# Directive
In the code diff below, reproduce the lines starting with "### Pipelines" and going on through "information.", replacing "information" with "details".

LorenFrankLab · CBroz1 · Oct 3, 2025 · Oct 3, 2025 · Oct 3, 2025 · Oct 3, 2025
diff --git a/CHANGELOG.md b/CHANGELOG.md
@@ -35,6 +35,7 @@ import all foreign key references.
 
 - Auto-load within-Spyglass tables for graph operations #1368
 - Allow rechecking of recomputes #1380, #1413
+- Remove `populate` transaction workaround with tripart `make` calls #1422
 
 ### Pipelines
 

diff --git a/docs/src/Features/Mixin.md b/docs/src/Features/Mixin.md
@@ -243,23 +243,6 @@ See [issue #1000](https://github.com/LorenFrankLab/spyglass/issues/1000) and
 [PR #1001](https://github.com/LorenFrankLab/spyglass/pull/1001) for more
 information.
 
-### Disable Transaction Protection
-
-By default, DataJoint wraps the `populate` function in a transaction to ensure
-data integrity (see
-[Transactions](https://docs.datajoint.io/python/definition/05-Transactions.html)).

# Entries supplied
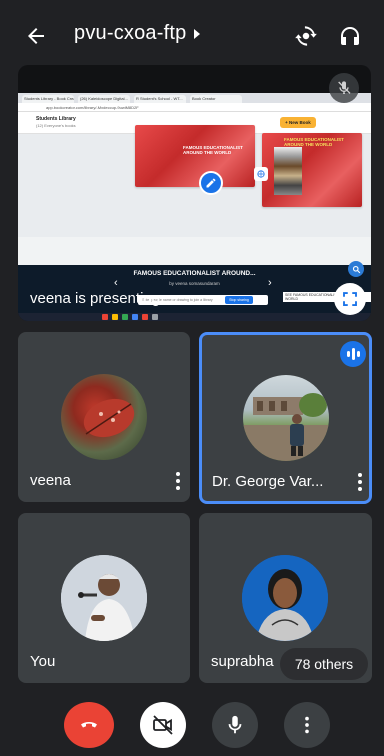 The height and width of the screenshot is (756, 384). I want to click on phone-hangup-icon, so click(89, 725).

--

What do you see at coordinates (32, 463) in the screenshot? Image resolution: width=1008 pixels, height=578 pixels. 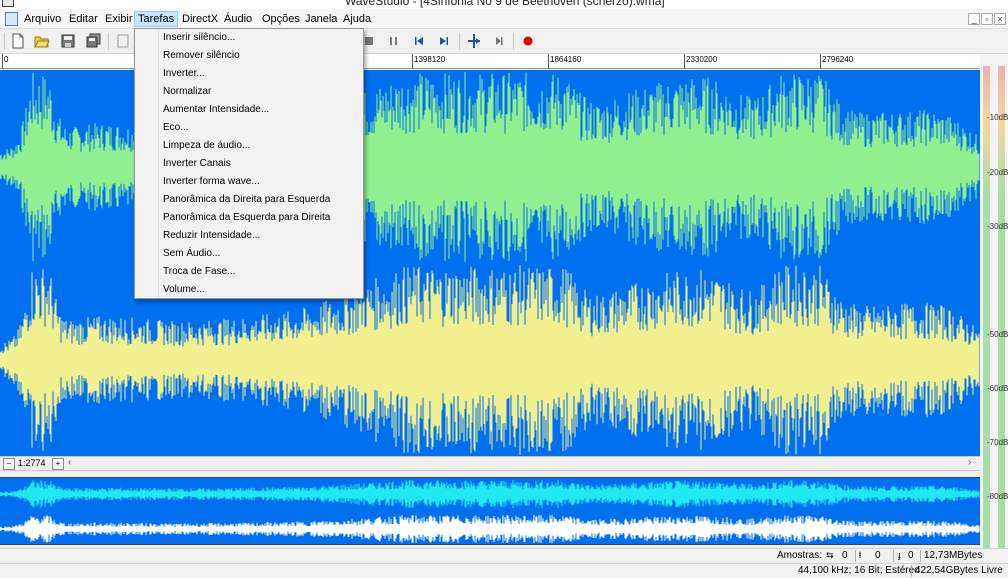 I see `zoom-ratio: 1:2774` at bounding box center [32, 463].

# Exercise answer
### Pipelines
 

diff --git a/docs/src/Features/Mixin.md b/docs/src/Features/Mixin.md
@@ -243,23 +243,6 @@ See [issue #1000](https://github.com/LorenFrankLab/spyglass/issues/1000) and
 [PR #1001](https://github.com/LorenFrankLab/spyglass/pull/1001) for more
 details.